People of the Decade: Jenny Wilson
Of course, Utah’s queer population has advocates outside of Salt Lake City. One of the most notable is Salt Lake County Councilwoman Jenny Wilson, who has spent much of her tenure — and much of 2009 — making life easier for the gay, lesbian, bisexual and transgender residents of Magna, Copperton, Kearns, the Millcreek Township and all of the smaller unincorporated areas that make up Salt Lake County.
Like Seed and Love, Wilson said that gay and transgender rights
“[Discrimination against gay and transgender people] has always bothered me, so I think I came to office with an interest in creating a fairer system,” she said. “I came in thinking I may not be able to do it all but I could at least do something.”
In her time in office, Wilson has actually done several somethings. After two years of fighting to extend Salt Lake City-style adult designee benefits to county employees, Wilson was victorious on Feb. 17 when the Democratic majority council voted 6–3 (with one Republican vote) in favor of the resolution.

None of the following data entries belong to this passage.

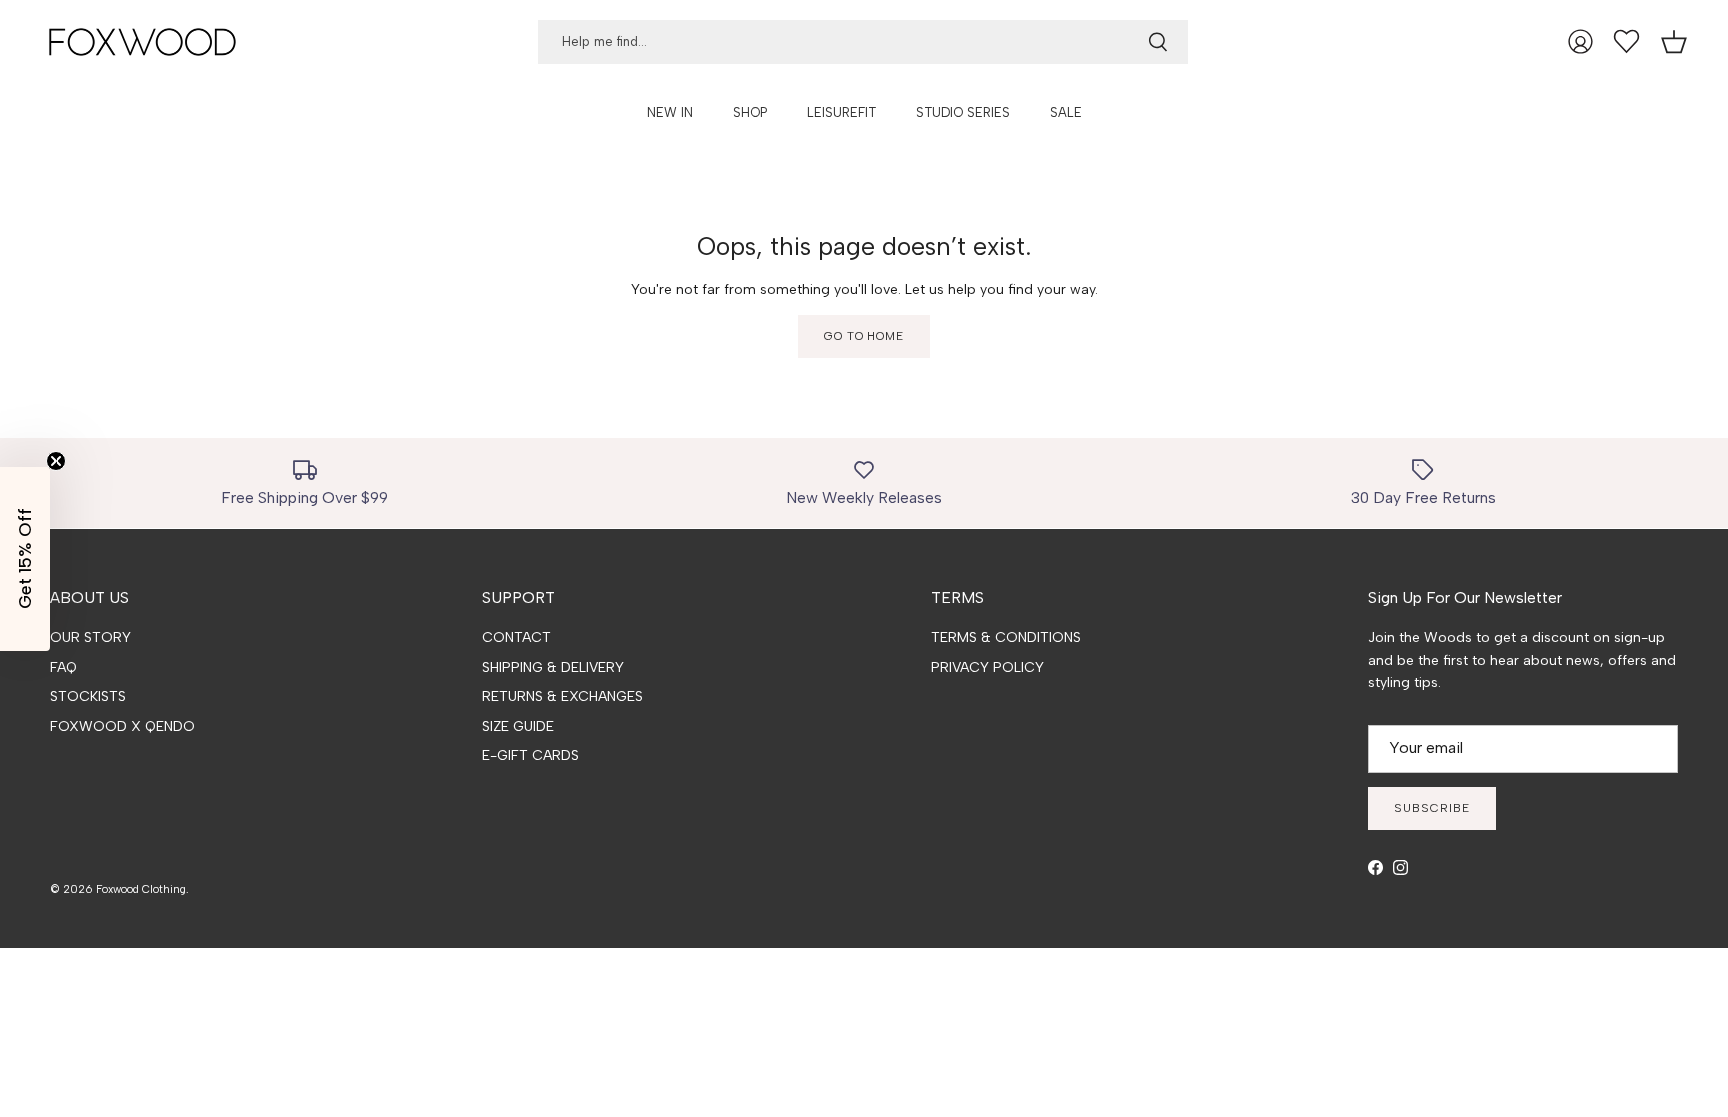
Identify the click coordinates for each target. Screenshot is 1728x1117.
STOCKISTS (88, 696)
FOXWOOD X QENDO (122, 726)
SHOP (750, 112)
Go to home (864, 336)
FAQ (63, 667)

Before it passed, Wilson said she was frustrated that the county wasn’t offering equal protections to its employees, despite having forbidden employment discrimination based on sexual orientation and gender identity in the 1990s.
This December, Wilson has also found herself on the cusp of another shift in Salt Lake County policy. A few weeks before Christmas, the council voted unanimously and without fanfare to enact a housing and employment nondiscrimination ordinance similar to the ones Salt Lake City passed in November. Although the council must vote on the ordinance again in January before it can pass, Wilson said that she is optimistic that it will become law in February — two months before the city’s ordinances go into effect.
“I think we’ve come a long way in the state of Utah and clearly in Salt Lake County over the last decade and I’m happy to be a part of it,” she said. “I think anyone who has either come out because they feel it’s the right time or who has joined in to support [has helped us get here]. It’s all mattering, it’s all adding up. There is no one action in this movement that is going to be revolutionary. It’s going to be a series of little steps along the way.”
Sadly, some of those little steps will be taken without her to guide them. This month, Wilson announced that she will not seek re-election in 2010; her term of service will come to end roughly a year from now.
“I really feel like my career is moving me toward something that is a little more structured,” said Wilson. “The legislative role I’ve had at the county has been very interesting and enlightening and great in personal development, but I miss the days when I put on the suit and went out the door and put in a day’s work.”
But she insisted that the march toward full equality for Utah’s gay and transgender people would go forward, no matter who occupies the seats on the state’s municipal governments.
“This is really a collective effort. I really do believe we’re seeing progress,” she said. “If you look back at other civil rights movements, [you’ll know] there’s going to be challenges along the way, and sometimes we’ll be frustrated. But I think we need to celebrate the successes.”